TEXT PASSAGE
BEGIN

The SmartThings app will also be able to set up a new Samsung TV and to download streaming apps and sign in automatically. No more typing on the onscreen keyboard or navigating to activation websites. The Samsung cloud will have all of your information so you simply need to accept the login to Hulu or Spotify on the SmartThings app and the service will be downloaded and activated on the TV. Like the Family Hub refrigerator, the TV can display who is at the front door, bring up the picture from the baby monitor, be instructed to start the washer or dryer, or display recipe options that you might want to make for dinner.
Viaroom Home is a self-learning home controller that is paired with a cloud service to sync all of your smart devices. When you first set it up, it studies your smart home habits for 48 hours then anticipates what you will do next (don’t you hate being so predictable?). It creates a precise map of each room, paying attention to lighting, heating and appliance control. No professional installation is required. If your family is out of the house every day by 8 am, the ViaRoom might mimic your habits and turn off the lights, lower the temperature on the thermostat and lock the front door.
After the initial set up period, ViaRoom monitors for patterns and routines but is able to distinguish a “one-time only” occurrence, like turning on a lamp, from a daily habit. There’s no need to worry about hackers learning your habits or controlling your home as the Viaroom has a specially designed firewall to protect your smart home.
So far, Viaroom is compatible with Philips Hue and Fibraro lighting, Qubino shutters, Aeotec smart plugs, Yale door locks and Foscam security cameras. Along with AI, the ViaRoom can be controlled by Google Assistant and Amazon Echo.
ViaRoom Home will be available for pre-order on January 30, 2018 for $119.

END

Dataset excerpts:
BEGIN

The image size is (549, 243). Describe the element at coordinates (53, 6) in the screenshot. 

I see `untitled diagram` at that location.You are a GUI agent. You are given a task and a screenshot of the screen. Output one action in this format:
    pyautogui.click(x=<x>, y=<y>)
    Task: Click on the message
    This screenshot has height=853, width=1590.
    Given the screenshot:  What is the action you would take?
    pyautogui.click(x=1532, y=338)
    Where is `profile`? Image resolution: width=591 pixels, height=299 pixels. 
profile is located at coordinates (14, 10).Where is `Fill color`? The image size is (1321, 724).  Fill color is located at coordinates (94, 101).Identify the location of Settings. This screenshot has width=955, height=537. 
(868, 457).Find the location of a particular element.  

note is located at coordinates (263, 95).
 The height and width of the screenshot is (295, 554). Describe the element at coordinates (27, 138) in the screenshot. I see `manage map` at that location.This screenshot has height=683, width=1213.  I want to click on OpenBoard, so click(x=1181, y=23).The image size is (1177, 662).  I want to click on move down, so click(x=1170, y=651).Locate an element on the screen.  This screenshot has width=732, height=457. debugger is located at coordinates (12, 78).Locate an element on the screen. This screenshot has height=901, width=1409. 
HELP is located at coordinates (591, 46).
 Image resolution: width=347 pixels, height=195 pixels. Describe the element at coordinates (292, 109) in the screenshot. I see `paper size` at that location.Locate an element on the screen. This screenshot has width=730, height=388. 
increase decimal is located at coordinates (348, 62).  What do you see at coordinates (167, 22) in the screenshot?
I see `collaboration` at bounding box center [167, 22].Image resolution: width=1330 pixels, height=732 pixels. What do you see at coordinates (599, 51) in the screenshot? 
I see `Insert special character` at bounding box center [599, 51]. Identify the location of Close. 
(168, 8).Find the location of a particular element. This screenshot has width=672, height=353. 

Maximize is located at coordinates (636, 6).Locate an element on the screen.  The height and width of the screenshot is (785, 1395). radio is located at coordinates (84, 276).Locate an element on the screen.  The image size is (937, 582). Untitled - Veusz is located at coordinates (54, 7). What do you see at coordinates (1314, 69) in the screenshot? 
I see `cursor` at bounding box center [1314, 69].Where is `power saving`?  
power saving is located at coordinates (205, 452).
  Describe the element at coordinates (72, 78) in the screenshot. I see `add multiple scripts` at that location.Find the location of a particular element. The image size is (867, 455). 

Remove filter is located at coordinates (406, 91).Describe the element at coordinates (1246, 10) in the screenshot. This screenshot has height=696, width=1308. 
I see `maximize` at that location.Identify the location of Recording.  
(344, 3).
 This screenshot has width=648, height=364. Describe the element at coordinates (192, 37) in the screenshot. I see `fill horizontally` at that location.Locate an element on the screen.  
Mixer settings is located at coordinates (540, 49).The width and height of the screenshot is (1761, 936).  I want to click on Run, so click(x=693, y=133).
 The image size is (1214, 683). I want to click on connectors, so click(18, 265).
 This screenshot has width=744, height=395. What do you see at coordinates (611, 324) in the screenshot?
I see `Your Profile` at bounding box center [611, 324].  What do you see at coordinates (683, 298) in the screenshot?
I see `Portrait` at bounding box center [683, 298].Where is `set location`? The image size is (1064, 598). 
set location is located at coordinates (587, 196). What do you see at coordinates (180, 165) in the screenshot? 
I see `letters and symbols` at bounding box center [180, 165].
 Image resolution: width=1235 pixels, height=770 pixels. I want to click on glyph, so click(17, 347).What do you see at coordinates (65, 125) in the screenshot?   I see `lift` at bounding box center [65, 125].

END

TASK REQUIREMENTS
• A. Say whether each statement agrees with the smart home passage, and quote the words that settle it: (i) ViaRoom Home requires professional installation. (ii) When first set up, ViaRoom studies smart home habits for 48 hours. (iii) ViaRoom Home will be offered for pre-order at $99.
• B. According to the smart home passage, which products is Viaroom compatible with so far? List every one.
• C. On what date does the smart home passage say ViaRoom Home will become available for pre-order?
This data has no connection to the smart home passage.

ANSWERS TO THE PROBLEMS
• A.
(i) No: "No professional installation is required."
(ii) Yes: "it studies your smart home habits for 48 hours"
(iii) No: "will be available for pre-order on January 30, 2018 for $119."

• B.
- Philips Hue lighting
- Fibraro lighting
- Qubino shutters
- Aeotec smart plugs
- Yale door locks
- Foscam security cameras

• C. January 30, 2018